Attualmente, ci troviamo nel pieno del “periodo transitorio” di sei mesi previsto da Bruxelles per permettere un adattamento graduale delle infrastrutture: sebbene il sistema sia tecnicamente operativo in tutti i valichi di frontiera aerea, terrestre e marittima dei 29 Paesi europei aderenti (l’area Schengen più Cipro), i controlli stanno seguendo una curva di intensità crescente.

In questa fase, che ci vede a metà del percorso nel gennaio 2026, le guardie di frontiera hanno la facoltà di processare una percentuale variabile di passeggeri tramite EES, con l’obiettivo di raggiungere l’obbligatorietà del 100% dei controlli biometrici entro la scadenza definitiva del 10 aprile 2026.

I viaggiatori che arrivano alle frontiere esterne devono ora prestare attenzione alla segnaletica che indica i “sistemi self-service” o i chioschi digitali, dove dovranno scansionare il passaporto e registrare volto e impronte digitali prima di presentarsi al gabbiotto dell’agente.

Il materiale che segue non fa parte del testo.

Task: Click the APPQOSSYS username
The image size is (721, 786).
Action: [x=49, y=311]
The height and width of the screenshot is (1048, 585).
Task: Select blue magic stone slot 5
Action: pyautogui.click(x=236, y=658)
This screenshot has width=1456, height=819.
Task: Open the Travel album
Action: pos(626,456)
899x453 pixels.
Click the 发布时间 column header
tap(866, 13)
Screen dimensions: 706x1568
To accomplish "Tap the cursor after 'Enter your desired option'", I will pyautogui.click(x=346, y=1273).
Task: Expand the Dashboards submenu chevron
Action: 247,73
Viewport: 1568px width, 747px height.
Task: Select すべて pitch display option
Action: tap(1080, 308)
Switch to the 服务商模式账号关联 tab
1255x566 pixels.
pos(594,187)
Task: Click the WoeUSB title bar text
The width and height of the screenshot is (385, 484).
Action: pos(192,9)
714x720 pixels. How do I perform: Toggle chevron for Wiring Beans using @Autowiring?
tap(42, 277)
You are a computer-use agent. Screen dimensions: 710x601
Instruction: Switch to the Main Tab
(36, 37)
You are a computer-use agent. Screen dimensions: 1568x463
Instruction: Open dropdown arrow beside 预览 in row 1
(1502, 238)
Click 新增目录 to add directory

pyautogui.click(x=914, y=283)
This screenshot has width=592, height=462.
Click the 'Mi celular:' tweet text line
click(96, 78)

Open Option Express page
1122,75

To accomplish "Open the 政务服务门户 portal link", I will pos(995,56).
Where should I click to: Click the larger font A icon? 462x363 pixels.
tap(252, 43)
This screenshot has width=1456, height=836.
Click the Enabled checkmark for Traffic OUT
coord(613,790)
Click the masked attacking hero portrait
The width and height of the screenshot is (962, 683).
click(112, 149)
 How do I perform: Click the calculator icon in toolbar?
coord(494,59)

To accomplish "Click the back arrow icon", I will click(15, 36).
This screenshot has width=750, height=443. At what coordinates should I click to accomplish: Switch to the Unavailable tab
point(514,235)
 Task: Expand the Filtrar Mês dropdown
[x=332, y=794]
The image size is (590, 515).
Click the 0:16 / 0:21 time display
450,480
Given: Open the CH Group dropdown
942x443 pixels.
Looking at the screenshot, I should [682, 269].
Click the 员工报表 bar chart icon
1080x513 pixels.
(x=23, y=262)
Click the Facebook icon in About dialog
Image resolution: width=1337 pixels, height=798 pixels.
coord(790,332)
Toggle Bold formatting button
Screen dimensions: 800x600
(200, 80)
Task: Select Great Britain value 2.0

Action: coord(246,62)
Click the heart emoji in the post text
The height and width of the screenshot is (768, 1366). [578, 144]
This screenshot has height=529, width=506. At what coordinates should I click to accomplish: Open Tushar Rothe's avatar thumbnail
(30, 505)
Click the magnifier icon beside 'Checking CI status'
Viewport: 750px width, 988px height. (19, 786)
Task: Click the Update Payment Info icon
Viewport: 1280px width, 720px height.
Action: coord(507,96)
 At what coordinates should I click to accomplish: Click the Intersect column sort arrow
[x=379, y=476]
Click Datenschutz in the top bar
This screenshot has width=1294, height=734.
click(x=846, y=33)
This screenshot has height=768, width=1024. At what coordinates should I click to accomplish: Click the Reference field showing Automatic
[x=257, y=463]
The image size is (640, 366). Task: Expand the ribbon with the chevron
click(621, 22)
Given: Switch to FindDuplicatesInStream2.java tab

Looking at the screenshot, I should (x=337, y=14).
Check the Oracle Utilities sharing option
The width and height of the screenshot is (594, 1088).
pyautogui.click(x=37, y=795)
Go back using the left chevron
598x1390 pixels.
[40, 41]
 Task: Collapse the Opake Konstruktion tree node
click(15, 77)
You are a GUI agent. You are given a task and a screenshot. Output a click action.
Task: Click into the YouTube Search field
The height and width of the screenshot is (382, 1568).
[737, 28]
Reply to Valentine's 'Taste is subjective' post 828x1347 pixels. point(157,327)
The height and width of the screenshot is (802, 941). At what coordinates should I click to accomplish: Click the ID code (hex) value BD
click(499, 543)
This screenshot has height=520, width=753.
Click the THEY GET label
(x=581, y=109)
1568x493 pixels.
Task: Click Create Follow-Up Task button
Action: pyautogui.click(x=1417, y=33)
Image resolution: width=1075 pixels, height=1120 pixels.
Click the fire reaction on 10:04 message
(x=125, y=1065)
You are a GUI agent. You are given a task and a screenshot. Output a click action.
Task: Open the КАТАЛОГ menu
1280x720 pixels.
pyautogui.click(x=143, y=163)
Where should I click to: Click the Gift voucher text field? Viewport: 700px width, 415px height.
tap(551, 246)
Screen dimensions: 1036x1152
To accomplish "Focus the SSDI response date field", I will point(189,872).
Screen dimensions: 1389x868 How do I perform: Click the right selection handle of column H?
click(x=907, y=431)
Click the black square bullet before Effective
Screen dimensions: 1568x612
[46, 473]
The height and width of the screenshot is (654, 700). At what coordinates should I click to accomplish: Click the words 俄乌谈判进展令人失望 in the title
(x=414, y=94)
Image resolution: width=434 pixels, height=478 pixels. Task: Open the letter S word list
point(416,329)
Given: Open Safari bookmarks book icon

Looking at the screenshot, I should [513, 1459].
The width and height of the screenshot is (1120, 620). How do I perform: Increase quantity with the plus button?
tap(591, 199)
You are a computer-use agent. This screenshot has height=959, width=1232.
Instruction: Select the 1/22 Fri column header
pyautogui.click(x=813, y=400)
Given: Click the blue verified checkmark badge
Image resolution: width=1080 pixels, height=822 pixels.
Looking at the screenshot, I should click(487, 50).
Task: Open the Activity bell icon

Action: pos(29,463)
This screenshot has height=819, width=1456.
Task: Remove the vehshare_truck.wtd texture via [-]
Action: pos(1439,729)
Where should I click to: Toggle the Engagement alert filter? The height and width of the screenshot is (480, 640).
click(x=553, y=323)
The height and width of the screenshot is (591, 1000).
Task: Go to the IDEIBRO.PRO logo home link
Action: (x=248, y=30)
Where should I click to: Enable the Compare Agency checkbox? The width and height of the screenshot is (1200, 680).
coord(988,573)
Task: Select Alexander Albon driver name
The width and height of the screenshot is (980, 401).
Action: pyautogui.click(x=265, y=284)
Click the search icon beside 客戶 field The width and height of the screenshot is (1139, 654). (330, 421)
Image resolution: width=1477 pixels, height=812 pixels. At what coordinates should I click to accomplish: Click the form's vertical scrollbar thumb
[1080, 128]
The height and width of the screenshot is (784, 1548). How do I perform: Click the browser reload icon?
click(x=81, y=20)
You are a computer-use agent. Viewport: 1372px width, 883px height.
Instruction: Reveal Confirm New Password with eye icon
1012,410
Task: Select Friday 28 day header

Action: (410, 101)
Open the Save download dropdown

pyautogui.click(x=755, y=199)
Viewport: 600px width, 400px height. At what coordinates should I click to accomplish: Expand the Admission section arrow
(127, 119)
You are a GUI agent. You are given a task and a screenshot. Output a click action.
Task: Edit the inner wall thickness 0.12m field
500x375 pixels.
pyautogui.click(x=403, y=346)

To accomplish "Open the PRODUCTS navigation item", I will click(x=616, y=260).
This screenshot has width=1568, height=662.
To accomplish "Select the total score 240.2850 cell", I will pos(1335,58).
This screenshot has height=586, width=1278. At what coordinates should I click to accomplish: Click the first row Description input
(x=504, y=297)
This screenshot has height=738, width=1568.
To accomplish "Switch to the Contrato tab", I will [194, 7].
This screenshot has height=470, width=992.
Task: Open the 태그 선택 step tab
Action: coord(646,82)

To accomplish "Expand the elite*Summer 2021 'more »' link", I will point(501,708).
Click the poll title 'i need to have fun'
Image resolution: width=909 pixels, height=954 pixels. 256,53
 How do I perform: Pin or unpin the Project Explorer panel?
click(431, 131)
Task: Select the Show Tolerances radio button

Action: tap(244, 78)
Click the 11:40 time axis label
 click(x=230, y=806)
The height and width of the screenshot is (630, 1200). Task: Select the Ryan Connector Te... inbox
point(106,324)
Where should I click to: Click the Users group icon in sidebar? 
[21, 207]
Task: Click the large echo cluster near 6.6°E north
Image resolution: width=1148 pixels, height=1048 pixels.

Per informazioni dettagliate, è possibile consultare il portale dell’Ambasciata d’Italia in Messico all’indirizzo https://ambcittadelmessico.esteri.it/it/news/dall_ambasciata/2025/12/il-12-ottobre-2025-e-entrato-in-vigore-lentry-exit-system-ees/

L’impatto di queste misure varia sostanzialmente per chi risiede in Messico a seconda della cittadinanza posseduta. Nello specifico, per i cittadini italiani residenti in Messico (anche se iscritti AIRE), l’EES non si applica: in quanto cittadini UE, essi continuano a utilizzare i varchi automatizzati (e-gates) o le corsie preferenziali senza dover fornire dati biometrici né sottostare al conteggio dei giorni di permanenza.

Diversa è la situazione per i cittadini di altre nazionalità residenti in Messico (ad esempio cittadini messicani o statunitensi residenti nel Paese): per loro l’EES è ora una tappa obbligata. Al primo ingresso in Europa durante questo periodo transitorio o successivamente, dovranno effettuare la registrazione biometrica completa che resterà valida per tre anni, permettendo alle autorità di calcolare automaticamente il rispetto della regola dei “90 giorni su 180” ed evitare il rischio di superare involontariamente i limiti di permanenza consentiti.